A Regional Red List is a report of the threatened status of species within a certain country or region.  It is based on the IUCN Red List of Threatened Species, an inventory of the conservation status of species on a global scale.  Regional Red Lists assess the risk of extinction to species within a political management unit and therefore may feed directly into national and regional planning.  This project is coordinated by the Zoological Society of London, the World Conservation Union (IUCN) and partners in national governments, universities and organizations throughout the world.

Regional Red Lists may assist countries or regions in:

 Determining the conservation status and trends of species
 Identifying species or ecosystems under greatest threat
 Informing conservation planning and priority setting
 Raising awareness of threatened species

Assessing extinction risk on a regional scale

The IUCN Categories and Criteria were initially designed to assess the conservation status of species globally, however there was a demand for guidelines to apply the system at the regional level.  In 2003, IUCN developed a set of transparent, quantitative criteria to assess the conservation status of species at the regional and national level. This approach is now being applied in many countries throughout the world.

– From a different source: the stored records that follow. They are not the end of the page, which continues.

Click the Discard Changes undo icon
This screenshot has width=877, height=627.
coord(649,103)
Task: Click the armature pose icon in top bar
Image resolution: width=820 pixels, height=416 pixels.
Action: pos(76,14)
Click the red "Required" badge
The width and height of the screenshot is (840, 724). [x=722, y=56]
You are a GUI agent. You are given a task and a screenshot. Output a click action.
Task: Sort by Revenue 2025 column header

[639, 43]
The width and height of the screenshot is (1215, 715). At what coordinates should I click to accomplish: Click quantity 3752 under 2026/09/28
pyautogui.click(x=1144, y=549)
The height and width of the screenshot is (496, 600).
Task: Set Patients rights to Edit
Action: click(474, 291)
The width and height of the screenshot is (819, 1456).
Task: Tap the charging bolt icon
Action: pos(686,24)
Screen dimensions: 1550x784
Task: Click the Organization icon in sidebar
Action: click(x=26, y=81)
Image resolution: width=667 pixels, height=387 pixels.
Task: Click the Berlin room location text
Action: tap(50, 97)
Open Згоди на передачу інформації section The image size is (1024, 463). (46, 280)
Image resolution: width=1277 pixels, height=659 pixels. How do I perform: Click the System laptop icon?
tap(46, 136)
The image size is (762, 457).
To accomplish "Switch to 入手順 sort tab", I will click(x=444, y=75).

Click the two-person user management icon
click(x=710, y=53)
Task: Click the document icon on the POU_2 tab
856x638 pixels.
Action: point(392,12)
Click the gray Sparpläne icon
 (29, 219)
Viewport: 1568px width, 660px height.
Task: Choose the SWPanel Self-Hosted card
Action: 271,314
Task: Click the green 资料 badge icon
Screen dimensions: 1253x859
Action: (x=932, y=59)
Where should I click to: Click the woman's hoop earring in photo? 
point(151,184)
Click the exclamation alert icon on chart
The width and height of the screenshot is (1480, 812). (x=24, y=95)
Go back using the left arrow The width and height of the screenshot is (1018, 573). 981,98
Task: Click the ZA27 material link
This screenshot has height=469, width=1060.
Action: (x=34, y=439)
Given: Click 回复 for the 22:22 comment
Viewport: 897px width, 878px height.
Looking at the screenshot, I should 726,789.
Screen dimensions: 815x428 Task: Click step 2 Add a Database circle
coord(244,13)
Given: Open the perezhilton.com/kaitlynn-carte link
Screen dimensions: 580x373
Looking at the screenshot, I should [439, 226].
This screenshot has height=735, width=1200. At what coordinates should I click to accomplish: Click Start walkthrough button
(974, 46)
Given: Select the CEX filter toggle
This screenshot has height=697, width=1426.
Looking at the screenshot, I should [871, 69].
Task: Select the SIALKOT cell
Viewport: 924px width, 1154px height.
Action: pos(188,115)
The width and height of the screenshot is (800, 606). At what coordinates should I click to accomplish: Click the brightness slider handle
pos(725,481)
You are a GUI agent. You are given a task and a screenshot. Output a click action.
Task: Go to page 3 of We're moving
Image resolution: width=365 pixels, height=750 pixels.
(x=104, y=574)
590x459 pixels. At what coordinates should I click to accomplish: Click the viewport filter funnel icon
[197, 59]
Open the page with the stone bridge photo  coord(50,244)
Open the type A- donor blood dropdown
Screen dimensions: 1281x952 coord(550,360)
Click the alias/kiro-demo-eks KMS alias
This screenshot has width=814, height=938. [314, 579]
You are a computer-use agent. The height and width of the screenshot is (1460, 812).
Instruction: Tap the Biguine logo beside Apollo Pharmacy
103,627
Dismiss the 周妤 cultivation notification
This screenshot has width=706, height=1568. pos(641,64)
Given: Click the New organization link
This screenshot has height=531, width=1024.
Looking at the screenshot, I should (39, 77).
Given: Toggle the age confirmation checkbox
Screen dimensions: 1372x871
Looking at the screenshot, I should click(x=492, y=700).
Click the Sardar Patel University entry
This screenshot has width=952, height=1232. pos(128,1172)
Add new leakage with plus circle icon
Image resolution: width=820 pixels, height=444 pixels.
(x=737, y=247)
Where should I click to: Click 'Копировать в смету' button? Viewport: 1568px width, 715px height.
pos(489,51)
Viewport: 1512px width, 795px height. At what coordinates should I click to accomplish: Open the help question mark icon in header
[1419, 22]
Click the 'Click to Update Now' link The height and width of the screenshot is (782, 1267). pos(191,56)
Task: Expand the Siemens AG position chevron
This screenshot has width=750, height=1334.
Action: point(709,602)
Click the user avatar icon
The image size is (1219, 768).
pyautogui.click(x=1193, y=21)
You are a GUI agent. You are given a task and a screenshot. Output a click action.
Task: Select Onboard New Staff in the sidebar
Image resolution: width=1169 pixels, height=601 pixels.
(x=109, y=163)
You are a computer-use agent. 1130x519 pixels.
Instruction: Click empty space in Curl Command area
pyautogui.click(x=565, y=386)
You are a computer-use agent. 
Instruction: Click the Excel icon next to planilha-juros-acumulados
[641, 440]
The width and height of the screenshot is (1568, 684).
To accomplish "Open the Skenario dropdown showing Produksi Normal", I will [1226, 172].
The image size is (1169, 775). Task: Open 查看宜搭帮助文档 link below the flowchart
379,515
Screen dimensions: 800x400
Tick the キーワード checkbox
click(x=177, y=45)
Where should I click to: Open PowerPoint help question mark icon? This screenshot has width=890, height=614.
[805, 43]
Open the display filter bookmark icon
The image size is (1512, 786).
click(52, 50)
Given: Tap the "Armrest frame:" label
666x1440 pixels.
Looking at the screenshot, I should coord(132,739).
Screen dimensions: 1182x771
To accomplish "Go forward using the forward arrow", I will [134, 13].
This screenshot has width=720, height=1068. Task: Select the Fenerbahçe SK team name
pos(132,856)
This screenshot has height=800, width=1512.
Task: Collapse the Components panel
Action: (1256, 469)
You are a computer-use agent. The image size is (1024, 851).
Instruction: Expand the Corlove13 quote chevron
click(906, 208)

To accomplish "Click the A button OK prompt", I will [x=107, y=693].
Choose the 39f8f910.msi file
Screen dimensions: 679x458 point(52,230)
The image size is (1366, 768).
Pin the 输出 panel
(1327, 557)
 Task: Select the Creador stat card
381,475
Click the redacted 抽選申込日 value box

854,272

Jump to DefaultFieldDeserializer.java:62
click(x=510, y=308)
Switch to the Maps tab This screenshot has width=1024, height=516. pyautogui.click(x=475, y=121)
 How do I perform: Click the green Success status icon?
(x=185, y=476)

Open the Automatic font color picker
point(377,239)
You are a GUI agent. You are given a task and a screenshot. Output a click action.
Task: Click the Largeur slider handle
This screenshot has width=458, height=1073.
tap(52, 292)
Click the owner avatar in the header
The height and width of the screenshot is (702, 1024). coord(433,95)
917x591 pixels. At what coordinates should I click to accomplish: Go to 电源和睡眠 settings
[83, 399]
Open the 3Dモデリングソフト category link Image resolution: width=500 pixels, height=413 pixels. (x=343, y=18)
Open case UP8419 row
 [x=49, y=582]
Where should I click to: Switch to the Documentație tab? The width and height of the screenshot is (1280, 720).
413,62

Recently, Regional Red Lists have been completed for Mongolian Mammals and Fishes. These have also been accompanied by Summary Conservation Action Plans, detailing recommended conservation measures for each threatened species.

Creating a Regional Red List

A Regional Red List may be created by any country or organisation by following the clear, repeatable protocol.  The process is as follows:

 All information relevant to a species conservation status is collected, including species distribution, population trend information, habitat, ecology and life history information, threats to the species and conservation measures currently in place. 
 A conservation assessment is made, using the IUCN Regional Categories and Criteria.
 A regional workshop is held in which experts review the assessments, make any corrections necessary and add additional information.
 The assessments are then collated into a Regional Red List document.
 A Summary Conservation Action Plan may also be created.

Towards 2010 targets

Summary of 2006 IUCN Red List categories.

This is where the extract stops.